Figure 5. Cohesin mutations compromise production of ribosomal RNA.

A. The ratios for microarray probes corresponding to the 25S, 5.8S and 18S transcripts of the rDNA locus are shown for eco1-W216G/WT and scc2-D730V/WT at time 0 from Figure 1. The x axis corresponds to SGD coordinates, ordered by the beginning of the probe with the midpoint of the probe given. The arrow indicates the direction of transcription. The error bars show the standard error. B. Strains were in log phase in SD-ura at 30°C when an aliquot was removed and ³H-uridine was added for 5 min to equal numbers of cells for each strain background. Incorporation was measured by scintillation counting after extensive washing of the cells. Three independent cultures were labeled to derive the standard deviation. Significance was calculated using an unpaired t test. C. A growth curve is shown for the strains in SD-ura medium at 30°C. A similar experiment was performed in the W303a background and is included in Figure S4. D. Strains were grown in SD-met at 30°C and RNA was extracted from equal numbers of cells following a 5 minute pulse with ³H-methylmethionine and a chase with cold methionine.

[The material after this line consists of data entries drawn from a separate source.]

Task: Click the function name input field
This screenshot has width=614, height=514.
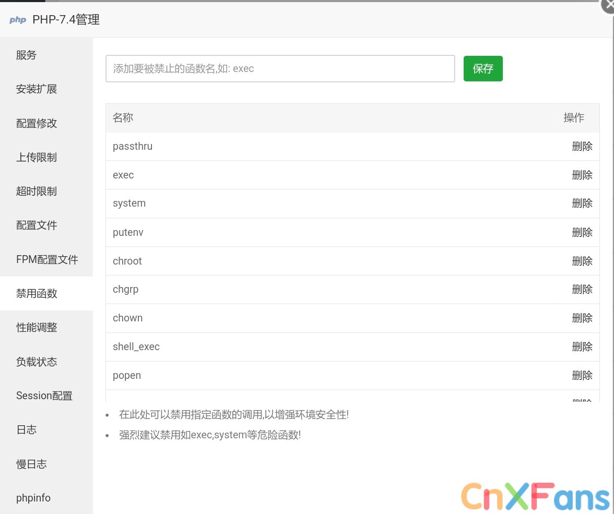Action: 280,68
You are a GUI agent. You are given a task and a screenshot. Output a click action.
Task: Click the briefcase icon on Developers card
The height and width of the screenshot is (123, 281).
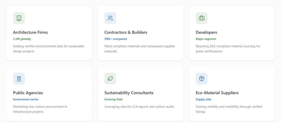[x=201, y=18]
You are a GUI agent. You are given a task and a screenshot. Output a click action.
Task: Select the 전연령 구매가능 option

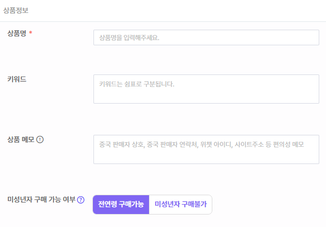point(121,204)
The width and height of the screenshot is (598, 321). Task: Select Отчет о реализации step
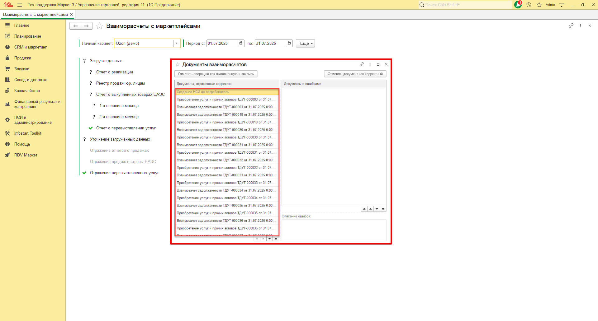click(114, 72)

Equal amounts of RNA were run on a formaldehyde gel and photographed following staining with ethidium bromide (EtBr). Then the RNA was transferred to a membrane for exposure. Following exposure, the bands were excised and radioactivity was determined by scintillation counting. Percent incorporation is given as a fraction of WT. Independent biological replicates are shown. E. A growth curve is shown for the strains in SD-met medium at 30°C. F. Growth of the eco1-W216G mutant at 33°C is partially rescued by expression of the rDNA from a Pol II (gal) promoter. G. Total RNA was isolated from the strains shown following growth in raffinose followed by a 5.5. hour incubation with either glucose or galactose. The total amount of 28S+18S was quantified in glucose and galactose.